Let’s fulfill the commandment of the “Fast”.  Let the Body of Christ gather together, a holy convocation, a gathering.  Let us fast and prayer with a  heart that is motivated out of a love for God and for the advancement of His Kingdom.  This obedience out of love always moves the heart of God.  He guarantees us action, “If my people who are called by my name will humble themselves, and pray and seek my face, and turn from their wicked ways, then I will hear from heaven, and will forgive their sin and heal their land.” (2 Chronicles 7:14).

Endnotes

1.  Avram Yehoshua, “Yom Kippur, the Day of Atonement, article on website, http://www.seedofabraham.net.  Page 1.

2.  Robert Jamieson, A. R. Fausset, and David Brown, A commentary on the Old and New Testaments, Hendrickson Publishers, Peabody Mass., second printing, vol. I,  page 479.

3.  Kevin Howard, Marvin Rosenthal, The Feasts of the LORD, Thomas Nelson Publishers, Nashville, TN, 1997, page 123.
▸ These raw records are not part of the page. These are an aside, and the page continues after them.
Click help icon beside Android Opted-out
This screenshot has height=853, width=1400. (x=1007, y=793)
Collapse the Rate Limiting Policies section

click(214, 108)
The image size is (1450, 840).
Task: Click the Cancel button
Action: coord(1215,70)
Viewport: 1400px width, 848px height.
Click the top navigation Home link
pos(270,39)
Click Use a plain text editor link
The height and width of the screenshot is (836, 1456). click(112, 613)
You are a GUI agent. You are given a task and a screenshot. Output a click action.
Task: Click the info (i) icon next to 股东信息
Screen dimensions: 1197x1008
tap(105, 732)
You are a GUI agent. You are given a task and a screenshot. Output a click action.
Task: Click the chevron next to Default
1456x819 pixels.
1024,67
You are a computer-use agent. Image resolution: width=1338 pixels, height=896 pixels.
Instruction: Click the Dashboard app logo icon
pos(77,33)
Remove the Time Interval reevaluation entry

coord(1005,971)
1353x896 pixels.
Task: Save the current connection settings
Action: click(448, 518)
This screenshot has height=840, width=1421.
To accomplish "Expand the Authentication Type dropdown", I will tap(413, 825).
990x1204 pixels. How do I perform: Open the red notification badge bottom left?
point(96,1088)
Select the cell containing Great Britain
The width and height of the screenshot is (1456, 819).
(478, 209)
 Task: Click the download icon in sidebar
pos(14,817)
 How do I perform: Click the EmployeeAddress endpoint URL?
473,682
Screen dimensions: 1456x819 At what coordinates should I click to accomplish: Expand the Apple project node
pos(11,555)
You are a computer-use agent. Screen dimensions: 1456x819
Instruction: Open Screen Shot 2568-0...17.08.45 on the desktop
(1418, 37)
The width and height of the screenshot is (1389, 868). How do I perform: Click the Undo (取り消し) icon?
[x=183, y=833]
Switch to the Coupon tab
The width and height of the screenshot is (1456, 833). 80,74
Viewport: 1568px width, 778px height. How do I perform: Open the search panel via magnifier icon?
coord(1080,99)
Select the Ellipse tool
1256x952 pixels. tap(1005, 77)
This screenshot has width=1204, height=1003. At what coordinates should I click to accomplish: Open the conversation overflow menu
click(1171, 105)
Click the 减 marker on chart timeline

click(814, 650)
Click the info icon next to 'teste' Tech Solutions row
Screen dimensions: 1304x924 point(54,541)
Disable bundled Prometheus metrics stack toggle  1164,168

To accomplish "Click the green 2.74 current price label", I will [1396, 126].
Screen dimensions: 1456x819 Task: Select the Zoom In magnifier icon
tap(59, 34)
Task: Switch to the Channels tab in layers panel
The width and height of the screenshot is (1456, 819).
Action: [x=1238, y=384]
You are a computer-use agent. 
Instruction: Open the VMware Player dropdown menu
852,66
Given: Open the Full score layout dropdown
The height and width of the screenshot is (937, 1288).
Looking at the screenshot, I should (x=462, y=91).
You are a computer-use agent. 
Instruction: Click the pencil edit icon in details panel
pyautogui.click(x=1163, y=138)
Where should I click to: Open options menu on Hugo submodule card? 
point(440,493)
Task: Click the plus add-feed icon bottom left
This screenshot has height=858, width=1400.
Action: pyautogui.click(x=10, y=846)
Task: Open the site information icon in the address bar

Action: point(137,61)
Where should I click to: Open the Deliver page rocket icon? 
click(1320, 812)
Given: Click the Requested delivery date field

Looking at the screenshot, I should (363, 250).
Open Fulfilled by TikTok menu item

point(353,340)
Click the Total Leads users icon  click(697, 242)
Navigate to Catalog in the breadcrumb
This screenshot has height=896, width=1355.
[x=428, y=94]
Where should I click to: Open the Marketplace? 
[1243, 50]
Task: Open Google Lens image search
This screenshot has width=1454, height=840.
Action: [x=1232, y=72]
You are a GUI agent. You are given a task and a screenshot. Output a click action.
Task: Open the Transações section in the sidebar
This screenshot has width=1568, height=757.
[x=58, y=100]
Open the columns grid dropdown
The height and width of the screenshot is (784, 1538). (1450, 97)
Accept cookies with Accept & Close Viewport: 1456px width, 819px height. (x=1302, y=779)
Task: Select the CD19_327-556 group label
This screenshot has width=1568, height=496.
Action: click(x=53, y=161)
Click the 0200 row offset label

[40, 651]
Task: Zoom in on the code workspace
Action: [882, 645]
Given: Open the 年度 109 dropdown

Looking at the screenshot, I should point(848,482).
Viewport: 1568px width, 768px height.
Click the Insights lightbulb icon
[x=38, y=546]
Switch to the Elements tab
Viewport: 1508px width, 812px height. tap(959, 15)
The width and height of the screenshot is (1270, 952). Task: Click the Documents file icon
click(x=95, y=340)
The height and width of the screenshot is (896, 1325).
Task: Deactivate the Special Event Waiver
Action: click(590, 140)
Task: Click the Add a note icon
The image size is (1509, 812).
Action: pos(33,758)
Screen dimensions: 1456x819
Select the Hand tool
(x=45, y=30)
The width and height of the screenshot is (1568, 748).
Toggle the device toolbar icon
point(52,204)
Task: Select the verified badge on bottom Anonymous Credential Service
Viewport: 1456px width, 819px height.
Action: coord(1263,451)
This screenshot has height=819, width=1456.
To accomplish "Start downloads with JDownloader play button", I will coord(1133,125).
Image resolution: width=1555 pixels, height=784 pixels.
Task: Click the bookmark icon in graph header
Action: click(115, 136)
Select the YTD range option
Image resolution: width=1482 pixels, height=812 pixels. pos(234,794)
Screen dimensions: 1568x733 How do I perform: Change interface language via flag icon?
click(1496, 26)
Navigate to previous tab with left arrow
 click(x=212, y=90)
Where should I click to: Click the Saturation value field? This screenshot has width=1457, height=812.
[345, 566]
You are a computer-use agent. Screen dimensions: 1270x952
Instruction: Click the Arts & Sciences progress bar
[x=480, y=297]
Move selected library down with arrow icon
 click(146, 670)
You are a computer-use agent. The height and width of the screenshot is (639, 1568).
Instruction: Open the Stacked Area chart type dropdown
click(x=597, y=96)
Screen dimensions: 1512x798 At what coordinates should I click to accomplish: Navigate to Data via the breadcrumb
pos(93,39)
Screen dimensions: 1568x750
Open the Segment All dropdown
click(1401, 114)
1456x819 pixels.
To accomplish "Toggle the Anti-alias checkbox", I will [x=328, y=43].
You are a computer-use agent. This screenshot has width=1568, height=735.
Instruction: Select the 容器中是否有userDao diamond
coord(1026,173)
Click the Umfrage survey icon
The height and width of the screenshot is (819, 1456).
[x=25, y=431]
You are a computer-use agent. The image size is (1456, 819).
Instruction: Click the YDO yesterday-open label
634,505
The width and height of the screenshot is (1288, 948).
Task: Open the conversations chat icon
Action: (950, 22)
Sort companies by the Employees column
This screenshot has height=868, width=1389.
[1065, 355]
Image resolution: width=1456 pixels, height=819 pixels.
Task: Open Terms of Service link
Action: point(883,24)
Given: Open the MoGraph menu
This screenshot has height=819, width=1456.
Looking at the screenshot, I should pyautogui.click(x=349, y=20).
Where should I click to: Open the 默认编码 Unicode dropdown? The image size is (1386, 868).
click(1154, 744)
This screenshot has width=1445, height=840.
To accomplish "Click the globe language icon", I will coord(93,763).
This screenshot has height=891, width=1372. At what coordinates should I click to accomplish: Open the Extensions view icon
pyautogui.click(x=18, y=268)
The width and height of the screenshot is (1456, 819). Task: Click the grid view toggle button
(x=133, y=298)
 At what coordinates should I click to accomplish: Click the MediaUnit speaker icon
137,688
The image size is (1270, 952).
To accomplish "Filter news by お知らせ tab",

4.  C.F. Keil, F Delitzsch, Commentary on the Old Testament,  Hendrickson Publishers, Peabody, Mass.  Second printing, 2006  Volume one,  page 590.

5.  John H Walton, Victor H Matthews, Mark W. Chavalas, The IVP Bible Background Commentary, Old Testament,  InterVarsity Press, Downers Grove, Ill, 2000, page 131.

6.  Geoffrey W. Bromiley, The International Standard Bible Encyclopedia, William B. Eerdmans Publishing Company, Grand Rapids, MI.  1979, page 362.

7.  Liardon, Roberts, John G. Lake, The Complete Collection of His Life Teachings,  Albury Publishing, Tulsa OK,  1999  page 767.

8.  Webster Noah, American Dictionary of the English Language 1828 edition, San Francisco, CA, Foundation for American Christian Education, 2006.